BRIEF: Rewrite the rows below as a numbered list, leaving out any blank lines.

PROVIDED INFORMATION:
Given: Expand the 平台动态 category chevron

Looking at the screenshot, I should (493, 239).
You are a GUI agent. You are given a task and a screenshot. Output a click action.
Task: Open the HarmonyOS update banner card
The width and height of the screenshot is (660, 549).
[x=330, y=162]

RESULT OF THE TASK:
1. Given: Expand the 平台动态 category chevron
2. Looking at the screenshot, I should (493, 239).
3. You are a GUI agent. You are given a task and a screenshot. Output a click action.
4. Task: Open the HarmonyOS update banner card
5. The width and height of the screenshot is (660, 549).
6. [x=330, y=162]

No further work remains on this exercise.